DATASET RECORDS Block Start
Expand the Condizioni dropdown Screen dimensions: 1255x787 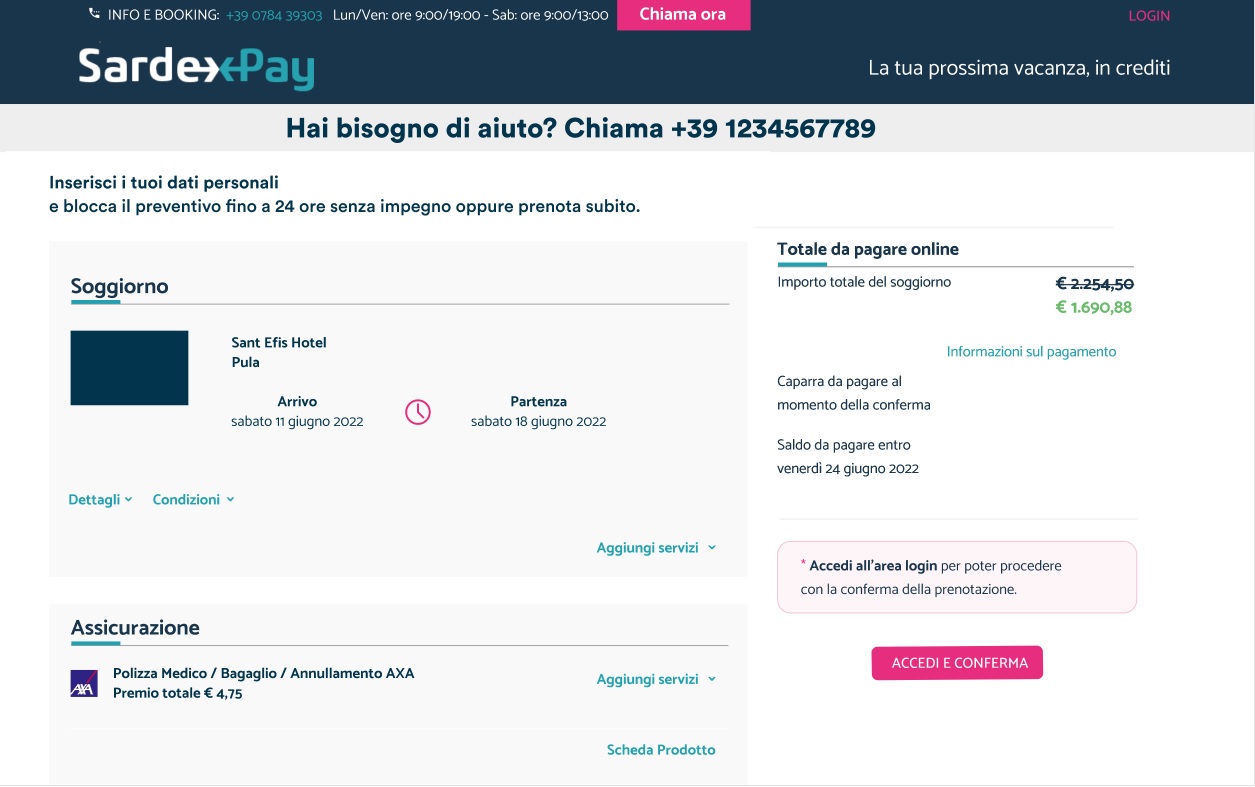193,498
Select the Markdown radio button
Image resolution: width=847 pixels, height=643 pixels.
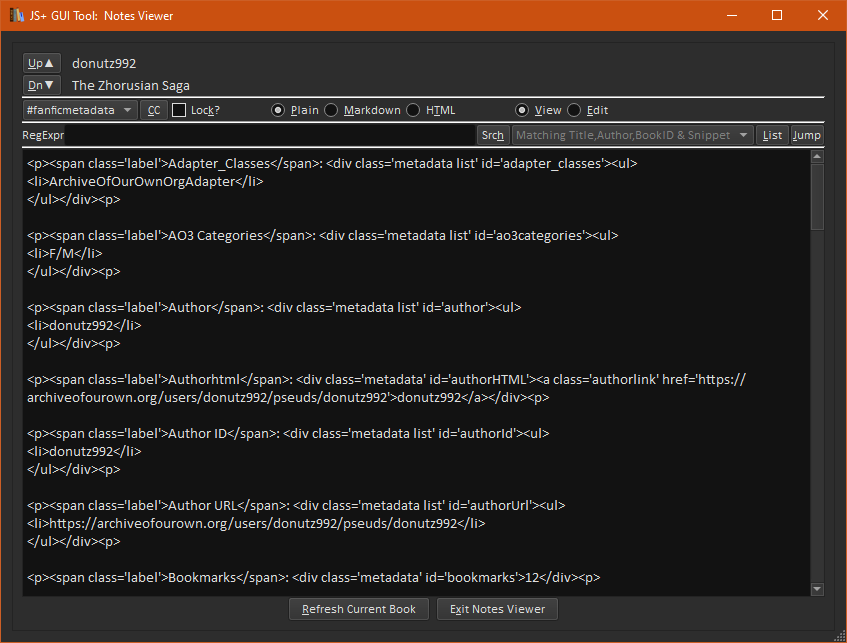(331, 110)
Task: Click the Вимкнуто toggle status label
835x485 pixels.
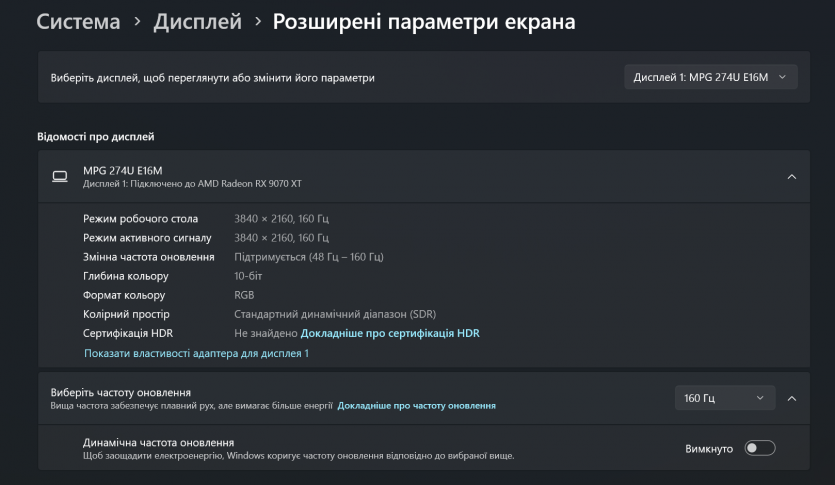Action: [709, 448]
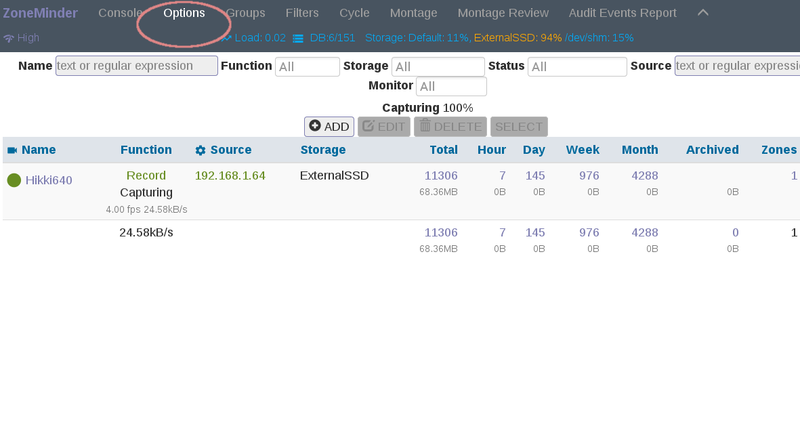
DATASET RECORDS Block End
WHAT THE TASK REQUIRES: In the data above, the line containing "Task: Click the Вимкнуто toggle status label" and all lines after it are to be reproduced exactly, leaving out the pictures.

REPLY TO THE TASK:
Task: Click the Вимкнуто toggle status label
835x485 pixels.
Action: [709, 448]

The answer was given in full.